• **Worum es geht**
Schreibe den Teil der Daten unten unverändert ab, der mit der Zeile beginnt, die „Open the Add file dropdown“ enthält, und bis zum Ende der Daten reicht, beide Enden eingeschlossen. Lass die Bilder in deiner Antwort weg.

>>

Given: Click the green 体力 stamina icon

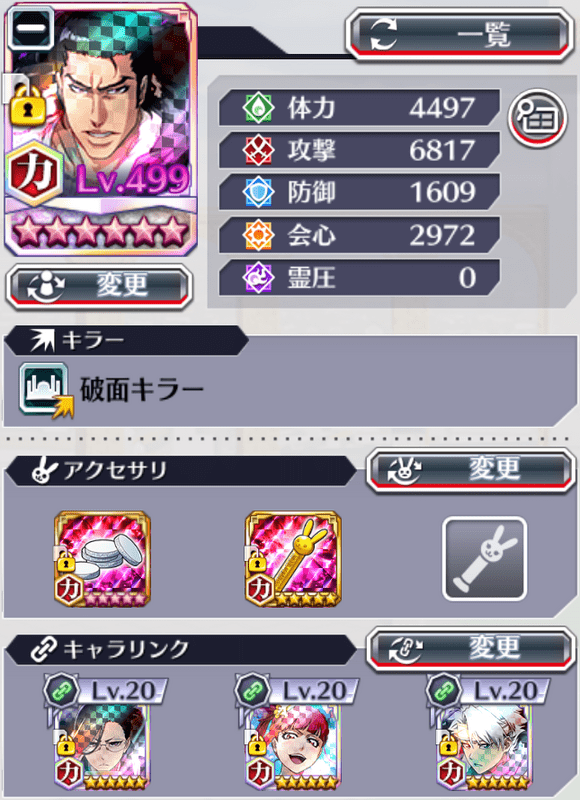Looking at the screenshot, I should (258, 108).
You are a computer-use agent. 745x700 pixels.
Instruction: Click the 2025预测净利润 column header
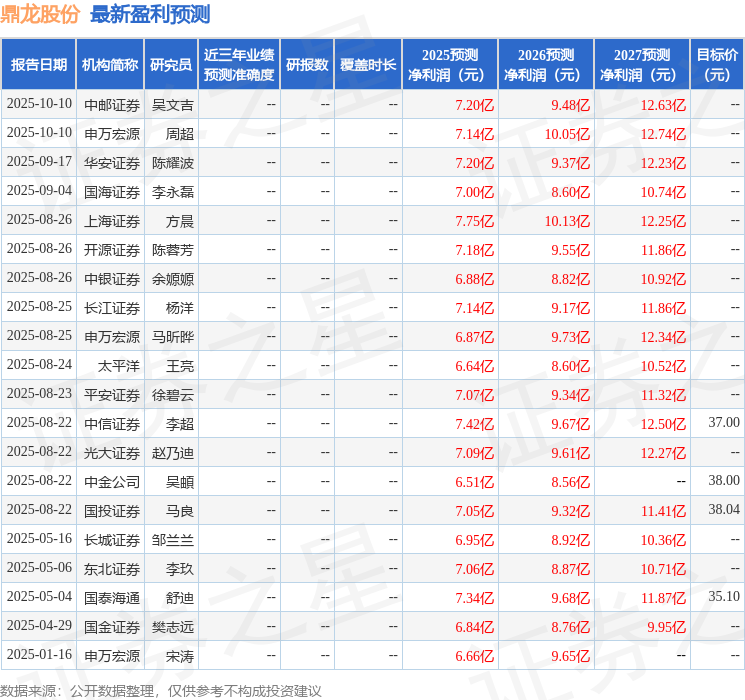click(x=450, y=64)
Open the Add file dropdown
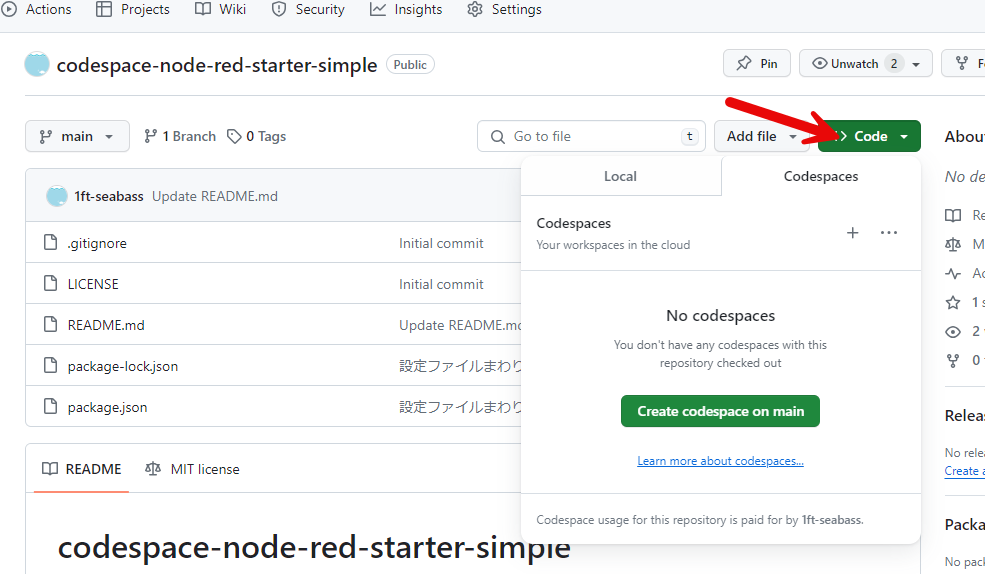The height and width of the screenshot is (574, 985). coord(761,136)
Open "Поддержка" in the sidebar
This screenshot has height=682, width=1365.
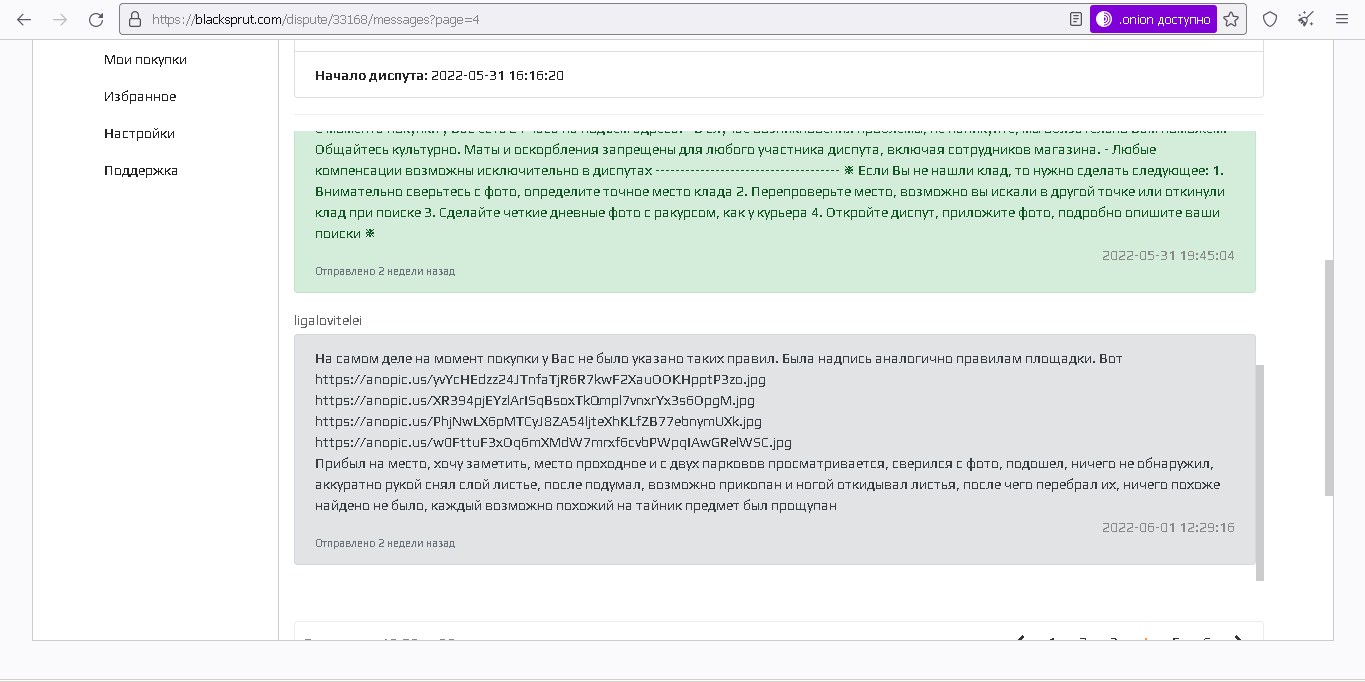141,170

<<

• **Ergebnis der Übung**
Open the Add file dropdown
The height and width of the screenshot is (574, 985). coord(761,136)
Open "Поддержка" in the sidebar
This screenshot has height=682, width=1365.
141,170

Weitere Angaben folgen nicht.